82 Devonshire Street
Boston, Massachusetts 02109
U.S.A.
(617) 5707000

Private Company
Incorporated:
1946 as Fidelity Management and Research Company
Employees: 5,500
Assets: $85 billion

Fidelity Investments is one of the largest retail investment-services firms in the United States. Fidelity offers its customers one of the widest ranges of mutual funds in the industry, as well as discount brokerage and institutional and trust services. Innovation in particular has played a key role in the companys progress. The investment industry has raised many an eyebrow at the way Fidelity chairmen have led their company through uncharted areas. Fidelity was first, for example, to offer mutual funds with check-writing services; first to offer hourly updates on the net value of a mutual fund; and first to offer same-day trading of fund shares. Fidelity is privately owned and based in Boston, not New York. Although it is set apart from its competitors, the company, with more than three million individual and corporate customers, is one of the largest managers of mutual funds in the country, second only to Merrill Lynch.

The Fidelity Fund was created in 1930, not a booming time for an investment industry reeling from the stock market crash of 1929 and heading into the Great Depression. In 1943 Edward C. Johnson II, a Boston lawyer, bought the fund, which had $3 million in assets under management, and became its president and director. In 1946, Johnson formed Fidelity Management and Research Company, the predecessor of Fidelity Investments, to serve as an investment advisor to the Fidelity Fund. He also established the Puritan Fund, the first income-oriented fund to invest in common stock.

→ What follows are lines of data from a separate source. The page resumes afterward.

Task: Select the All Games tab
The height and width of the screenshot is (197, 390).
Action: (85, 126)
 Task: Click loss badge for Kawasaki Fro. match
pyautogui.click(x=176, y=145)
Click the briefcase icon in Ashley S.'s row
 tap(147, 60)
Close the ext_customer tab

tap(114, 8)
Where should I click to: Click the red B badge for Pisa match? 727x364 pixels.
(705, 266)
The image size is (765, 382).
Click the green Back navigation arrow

In an era when investment management was dedicated to preserving capital, Johnsons objective was to make money. And make money he did. His strategy was not to buy blue chip stocks but to buy stocks with growth potential.

Johnson believed that the management of a mutual fund should rely on one persons instincts and knowledge instead of on management by committee. He was the first to put an individual in charge of a fund. One of Johnsons earliest, and most successful, fund managers was Gerry Tsai, a young, inexperienced immigrant from Shanghai whom Johnson hired as a stock analyst in the early 1950s. Tsai began running the Fidelity Capital Fund in 1957, buying speculative stocks like Polaroid and Xerox. His performance gained him fame and customers, and in less than ten years he was managing more than $1 billion. Tsai left Fidelity in 1965, when Johnson reportedly told him that he planned to turn the company over to his son.

Edward C. Johnson III (Ned) graduated from Harvard in 1954, served in the army for two years, and worked at a bank before joining his fathers company in 1957. Between 1961, when he became manager of the newly established Trend Fund, and 1965, the Trend Fund ranked first among growth funds.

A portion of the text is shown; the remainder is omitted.